Watch our webinar and learn about exciting new developments in toxicology prediction and how transcriptomics is transforming DILI prediction


Drug-induced toxicity remains a major source of attrition in preclinical and clinical. In particular, drug-induced liver injury (DILI) can be difficult to predict as it often has poor translation from animals to humans and so issues are only picked up during clinical development or post-market approval. In fact, 18% of drug withdrawals from the market are caused by DILI. These statistics have led to a push within the industry to bring testing earlier using more human relevant cell-based models. However, challenges still exist and more accurate techniques are required to improve the predictive capabilities. 

The webinar covers our ground-breaking work in the field of transcriptomics. Cyprotex and Evotec have jointly created a fully integrated in vitro prediction platform using 2D and 3D cell-based models combined with high throughput RNA-seq and sophisticated machine learning and artificial intelligence techniques. The company is building the largest transcriptomic database in the world.
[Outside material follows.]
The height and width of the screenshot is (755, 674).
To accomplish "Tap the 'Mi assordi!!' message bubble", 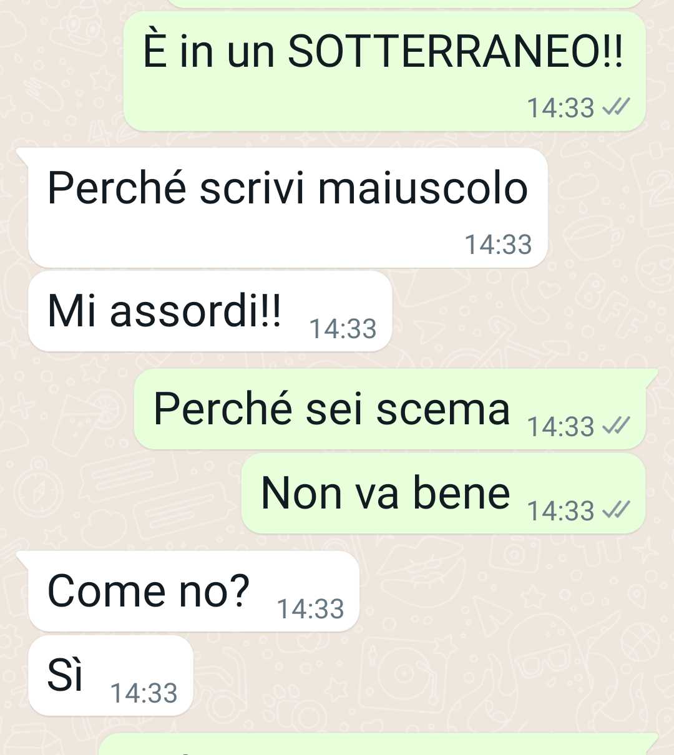I will 210,311.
This will be used to predict the likelihood of DILI risk, mechanistic information and similarity profiles to existing compounds. 

Our initial data shows an impressive accuracy of DILI prediction of 82% compared with 70% for a seven read-out HCS-based DILI platform.

About the speaker

Paul-Walker2Paul Walker PhD | Head of Toxicology, Cyprotex Discovery Ltd

Dr Paul Walker is the Head of Toxicology at Cyprotex where he is responsible for the development of strategy, innovation and management of client work performed within the Toxicology Group. Paul obtained his Ph.D. from King’s College London in Molecular Toxicology being awarded the Tadion-Rideal prize for molecular sciences (2004).   

Paul further developed his understanding of molecular biology and toxicology during his post-doctoral years at the University of Manchester with a keen interest in the application of high content imaging and 3D models within this field.  Paul joined Cyprotex in 2010 with his research interests focused on the role of drug metabolism in drug toxicity and in vitro assays to predict toxicity in early drug discovery.